C’est ainsi que le tribunal administratif de Paris a été saisi d’une requête demandant l’annulation de cet acte administratif.


• Le contexte


Le plan de protection de l’atmosphère (PPA) pour la région Ile-de-France, prévu par un arrêté inter-préfectoral du 25 mars 2013, établit un objectif de limitation des émissions de particules imputables aux équipements individuels de combustion de bois, que sont les cheminées ou encore les poêles à bois. Une interdiction totale de l’utilisation de foyers ouverts a ainsi été prévue, aussi bien en pour l’utilisation en tant que chauffage d’appoint ou en tant que flambée d’agrément, dans 435 communes de la régions, à partir du 1er janvier 2015.

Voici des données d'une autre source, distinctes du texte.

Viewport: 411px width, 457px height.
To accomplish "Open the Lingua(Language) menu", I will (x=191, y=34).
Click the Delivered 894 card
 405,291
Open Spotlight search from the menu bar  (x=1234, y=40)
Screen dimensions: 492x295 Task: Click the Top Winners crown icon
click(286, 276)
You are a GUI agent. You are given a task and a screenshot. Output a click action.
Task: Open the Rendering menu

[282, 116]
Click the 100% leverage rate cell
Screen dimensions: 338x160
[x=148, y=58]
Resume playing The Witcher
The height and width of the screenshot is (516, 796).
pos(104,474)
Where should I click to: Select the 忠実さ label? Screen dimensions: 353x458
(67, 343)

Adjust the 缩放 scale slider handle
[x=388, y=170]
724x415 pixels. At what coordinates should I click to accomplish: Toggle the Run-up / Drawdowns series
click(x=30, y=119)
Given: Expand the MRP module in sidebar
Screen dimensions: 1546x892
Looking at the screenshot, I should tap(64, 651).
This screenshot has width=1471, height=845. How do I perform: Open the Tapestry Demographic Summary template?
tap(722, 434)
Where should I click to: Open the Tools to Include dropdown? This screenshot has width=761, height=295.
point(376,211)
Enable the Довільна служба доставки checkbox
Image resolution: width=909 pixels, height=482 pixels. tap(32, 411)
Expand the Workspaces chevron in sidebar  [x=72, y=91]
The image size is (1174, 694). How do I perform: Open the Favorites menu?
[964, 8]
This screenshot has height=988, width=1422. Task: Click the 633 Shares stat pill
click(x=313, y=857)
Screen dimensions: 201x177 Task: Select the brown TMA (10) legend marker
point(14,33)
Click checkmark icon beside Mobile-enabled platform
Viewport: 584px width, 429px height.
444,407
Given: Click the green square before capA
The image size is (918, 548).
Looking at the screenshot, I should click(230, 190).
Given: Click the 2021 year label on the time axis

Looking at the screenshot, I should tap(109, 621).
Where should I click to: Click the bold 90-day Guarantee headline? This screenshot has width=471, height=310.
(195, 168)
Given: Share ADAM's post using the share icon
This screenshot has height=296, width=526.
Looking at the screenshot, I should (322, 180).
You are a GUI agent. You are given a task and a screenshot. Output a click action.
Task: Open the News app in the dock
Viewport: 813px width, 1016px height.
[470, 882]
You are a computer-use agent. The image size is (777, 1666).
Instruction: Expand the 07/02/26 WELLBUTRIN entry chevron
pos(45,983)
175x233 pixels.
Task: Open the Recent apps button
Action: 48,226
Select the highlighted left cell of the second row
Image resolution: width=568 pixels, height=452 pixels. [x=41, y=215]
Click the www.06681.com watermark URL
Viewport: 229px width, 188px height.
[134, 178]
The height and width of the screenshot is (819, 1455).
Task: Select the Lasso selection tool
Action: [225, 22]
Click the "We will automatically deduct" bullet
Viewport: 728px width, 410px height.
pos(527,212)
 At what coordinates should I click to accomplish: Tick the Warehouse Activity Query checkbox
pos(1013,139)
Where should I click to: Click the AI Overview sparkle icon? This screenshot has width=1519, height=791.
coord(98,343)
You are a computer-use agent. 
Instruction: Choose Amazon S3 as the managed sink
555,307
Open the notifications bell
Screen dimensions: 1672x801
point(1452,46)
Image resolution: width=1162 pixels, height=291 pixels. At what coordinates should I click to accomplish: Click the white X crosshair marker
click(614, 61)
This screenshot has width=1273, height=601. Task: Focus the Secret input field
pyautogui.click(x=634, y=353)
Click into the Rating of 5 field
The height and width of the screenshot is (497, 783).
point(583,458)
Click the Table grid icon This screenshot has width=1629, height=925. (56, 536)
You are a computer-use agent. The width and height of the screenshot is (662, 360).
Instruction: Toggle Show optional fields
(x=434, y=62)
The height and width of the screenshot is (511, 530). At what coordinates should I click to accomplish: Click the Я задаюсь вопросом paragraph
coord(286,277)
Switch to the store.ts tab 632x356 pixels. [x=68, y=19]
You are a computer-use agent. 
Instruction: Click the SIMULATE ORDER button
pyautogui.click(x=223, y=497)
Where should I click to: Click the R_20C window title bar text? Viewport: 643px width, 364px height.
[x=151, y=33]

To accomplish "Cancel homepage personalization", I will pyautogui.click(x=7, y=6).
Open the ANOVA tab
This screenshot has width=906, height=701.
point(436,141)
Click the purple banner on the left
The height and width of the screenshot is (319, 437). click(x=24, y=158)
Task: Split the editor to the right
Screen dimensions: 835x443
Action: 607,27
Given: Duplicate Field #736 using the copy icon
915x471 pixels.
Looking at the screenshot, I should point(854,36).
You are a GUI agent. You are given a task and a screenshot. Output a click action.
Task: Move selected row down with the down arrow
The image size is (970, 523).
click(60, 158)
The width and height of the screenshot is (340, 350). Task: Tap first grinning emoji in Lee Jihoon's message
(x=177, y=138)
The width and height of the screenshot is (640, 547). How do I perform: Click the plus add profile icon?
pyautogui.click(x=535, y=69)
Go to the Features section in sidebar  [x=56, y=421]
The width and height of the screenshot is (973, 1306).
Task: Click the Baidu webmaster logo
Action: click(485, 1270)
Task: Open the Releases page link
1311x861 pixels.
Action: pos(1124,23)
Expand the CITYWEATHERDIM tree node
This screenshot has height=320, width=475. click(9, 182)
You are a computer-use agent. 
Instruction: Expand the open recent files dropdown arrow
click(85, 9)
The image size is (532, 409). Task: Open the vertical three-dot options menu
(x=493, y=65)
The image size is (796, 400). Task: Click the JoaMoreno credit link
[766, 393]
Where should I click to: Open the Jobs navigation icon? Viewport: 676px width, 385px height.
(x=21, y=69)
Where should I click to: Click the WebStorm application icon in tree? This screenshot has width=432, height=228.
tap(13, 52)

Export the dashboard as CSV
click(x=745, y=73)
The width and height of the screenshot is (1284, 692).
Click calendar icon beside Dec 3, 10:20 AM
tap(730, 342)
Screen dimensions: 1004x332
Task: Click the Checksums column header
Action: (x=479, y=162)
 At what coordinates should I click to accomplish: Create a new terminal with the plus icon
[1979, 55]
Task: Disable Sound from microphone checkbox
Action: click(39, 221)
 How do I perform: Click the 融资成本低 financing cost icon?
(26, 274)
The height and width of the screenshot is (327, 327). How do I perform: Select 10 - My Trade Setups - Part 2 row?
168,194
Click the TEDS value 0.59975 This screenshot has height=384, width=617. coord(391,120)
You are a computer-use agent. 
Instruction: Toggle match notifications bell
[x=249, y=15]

Cependant, Ségolène Royal, ministre en charge de l’Ecologie, a souhaité que ces dispositions soient abrogées par les préfets, en raison des difficultés liées à la mise en place de cette mesure. Dans une lettre adressée aux préfets d’Ile-de-France en date du 15 décembre 2014, elle estimait que ceci n’était pas adapté aux actions de lutte contre la pollution atmosphérique dans cette région et que cela donnait une image négative notamment en ce qui concerne la volonté des pouvoirs publics à développer la biomasse, énergie renouvelable.

C’est ainsi qu’un arrêté inter-préfectoral du 21 janvier 2015 modifie les dispositions du PPA concernant la combustion du bois. Les feux de cheminée ont été à nouveau autorisés pour le chauffage d’appoint et les flambées d’agrément. Toutefois, cet acte administratif n’a pas fait l’objet d’un accueil chaleureux de la part de tout le monde : une association de protection de l’environnement a ainsi contesté sa légalité devant le tribunal administratif de Paris.


• Le jugement


L’association Ecologie Sans Frontière a décidé, le 3 mars 2015, de saisir le tribunal administratif de Paris afin de solliciter l’annulation de l’arrêté du 21 janvier 2015 modifiant l’arrêté du 25 mars 2013 relatif au PPA. Ce texte supprimait les mesures d’encadrement et d’utilisation des équipements individuels de combustions antérieures et l’association soutenait qu’il était alors illégal en raison d’une composition irrégulière des conseils départementaux de l’environnement et des risques sanitaires (CODERST) de l’Essonne et des Yvelines, pour modifier le PPA. Estimant par ailleurs que la combustion de bois présente des risques pour la santé publique, en raison notamment des particules émises, elle soutient également que l’arrêté est entaché d’erreur manifeste d’appréciation, ainsi que d’erreur de droit du fait de leur inadéquation avec le PPA d’Ile-de-France.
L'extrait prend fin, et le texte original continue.